В данном контексте, эмоциональное состояние российского общества и его внутренние противоречия заслуживают особого внимания. С одной стороны, число россиян живущих в постоянном страхе третьей мировой войны недавно достигло 27%, в то время как 52% выразили общую озабоченность этим вопросом. Эти цифры несомненно указывают на растущее беспокойство общества в связи с конфликтом между Россией и западом. В то же время, общественные опросы проведенные ВЦИОМ в августе 2014 года и подтвержденные центром Левады указывают на то, что россияне довольны своей жизнью как никогда ранее. Индексы удовлетворения жизнью, материального благосостояния и социального оптимизма достигли 25 летнего максимума, соответственно на уровне 79, 76 и 77 процентов от количества опрошенных.[2] Рейтинги поддержки населением президента Путина в последние месяцы тоже оставались на беспрецедентно высоком уровне между 82 и 86 процентами. Парадоксальным образом, события которые всколыхнули запад, воскресив всевозможные страхи связанные с исторической ролью России в Восточной Европе, одновременно придали россиянам ощущение растущего благополучия, уверенности в себе, патриотизма и веры в своего президента.

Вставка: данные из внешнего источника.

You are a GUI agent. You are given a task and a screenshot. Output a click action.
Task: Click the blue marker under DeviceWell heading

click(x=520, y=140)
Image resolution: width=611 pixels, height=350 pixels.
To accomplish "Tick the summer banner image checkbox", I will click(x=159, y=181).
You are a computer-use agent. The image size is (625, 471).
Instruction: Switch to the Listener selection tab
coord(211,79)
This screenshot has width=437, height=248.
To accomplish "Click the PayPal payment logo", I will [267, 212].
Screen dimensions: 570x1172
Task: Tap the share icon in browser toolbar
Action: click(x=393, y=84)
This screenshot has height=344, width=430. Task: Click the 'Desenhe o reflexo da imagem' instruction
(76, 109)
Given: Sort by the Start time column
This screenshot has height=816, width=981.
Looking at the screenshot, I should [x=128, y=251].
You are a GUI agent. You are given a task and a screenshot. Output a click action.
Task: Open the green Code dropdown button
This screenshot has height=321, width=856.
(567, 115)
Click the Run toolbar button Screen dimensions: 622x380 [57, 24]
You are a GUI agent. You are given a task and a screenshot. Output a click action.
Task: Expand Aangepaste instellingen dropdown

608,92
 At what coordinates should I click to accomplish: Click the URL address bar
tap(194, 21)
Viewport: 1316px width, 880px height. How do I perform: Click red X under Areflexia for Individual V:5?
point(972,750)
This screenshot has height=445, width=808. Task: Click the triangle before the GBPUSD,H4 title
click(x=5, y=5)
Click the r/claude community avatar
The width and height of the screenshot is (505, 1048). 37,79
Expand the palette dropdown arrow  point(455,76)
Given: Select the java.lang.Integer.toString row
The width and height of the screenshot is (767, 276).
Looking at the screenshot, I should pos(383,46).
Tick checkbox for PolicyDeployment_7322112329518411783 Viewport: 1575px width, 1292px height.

Политологи обычно не анализируют фактор эмоций в политическом процессе. Это чаще обсуждается журналистами, что прослеживается и в комментариях по поводу конфликта между Россией и Украиной.[3] Причины такой сдержанности более менее понятны, хотя изучение эмоциональной подоплеки конфликтов важно и по научным и по политическим соображениям. С научной точки зрения фактор эмоций может помочь в понимании причинно-следственных связей, лежащих в основе тех или иных событий, которые на первый взгляд могли бы показаться нерациональными или труднопонимаемыми. Так, действия Кремля в отношении Крыма нередко интерпретируются как недальновидные и не имеющие отношения к долгосрочным интересам России. Действительно, если рассматривать только экономическую или внешнеполитическую цену, которую приходится платить России за интеграцию Крыма, то нерациональность этой политики вполне очевидна. Но эти соображения целесообразны только в том случае, если интересы России рассматриваются в отрыве от истории и национального самосознания. Если рассматривать национальное самосознание как один из основополагающих факторов определяющих интересы России, то действия Кремля сразу приобретают другую окраску, привлекая внимание к неразрешенным конфликтам связанным с несформированной национальной идентичностью, пост-имперским синдромом и эмоциональной травмой, которую испытало российское общество после развала Советского Союза. В таком контексте Крым можно рассматривать как вновь найденный символ возрождения былой славы и престижа Советского Союза.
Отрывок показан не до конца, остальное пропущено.